How to Create a Dataloader in PyTorch?
Overview
This article explains the steps involved in creating a DataLoader in PyTorch which is one of the primitives offered by PyTorch to generate batches of data for training deep neural networks. We also walk through the details of the components of the DataLoader object in PyTorch.
Introduction
PyTorch offers two primitives, namely torch.utils.data.Dataset and torch.utils.data.DataLoader to get the data ready for feeding in the neural networks for training.
The Dataset class deals with accessing, preprocessing, and storing the data samples, while the DataLoader class deals with the parallel loading of data as the model trains so that data loading does not become a bottleneck in the model training pipeline.

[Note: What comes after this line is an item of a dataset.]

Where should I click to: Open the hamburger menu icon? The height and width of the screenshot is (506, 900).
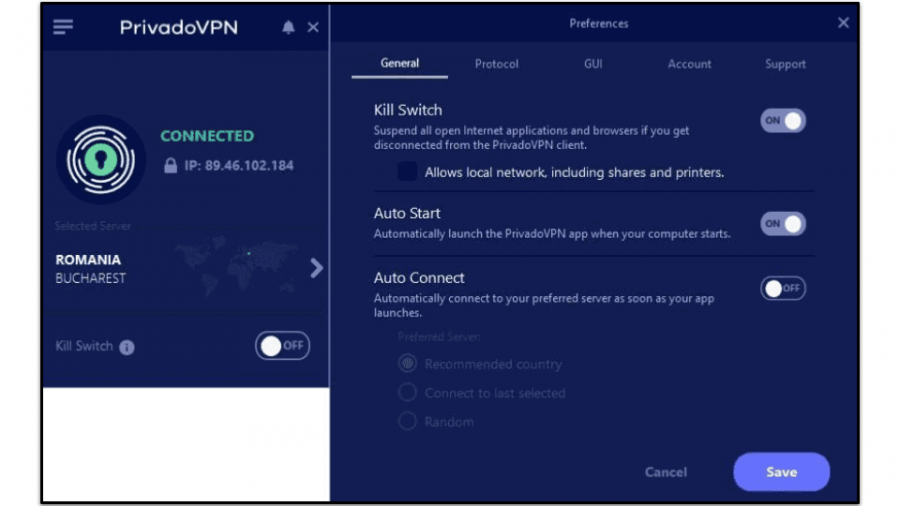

The motivation for having two separate classes to deal with the data loading part of the whole pipeline is to enhance modularity and reusability while also making the separate components more accessible.
The focus of this article is the DataLoader class, so let us next briefly look at what it is.
The DataLoader Class
-
DataLoader wraps and is iterable around our dataset (an instance of the Dataset class) and thus allows us to easily access the samples.
-
Pytorch has support for two types of datasets – Map-style datasets via the torch.utils.data.Dataset class and Iterable-style datasets via the torch.utils.data.IterableDataset class.
-
The DataLoader supports both map-style and iterable-style datasets and offers utilities like single or multi-process loading, customizing the order of data loading order with automatic batching (collation) and memory pinning.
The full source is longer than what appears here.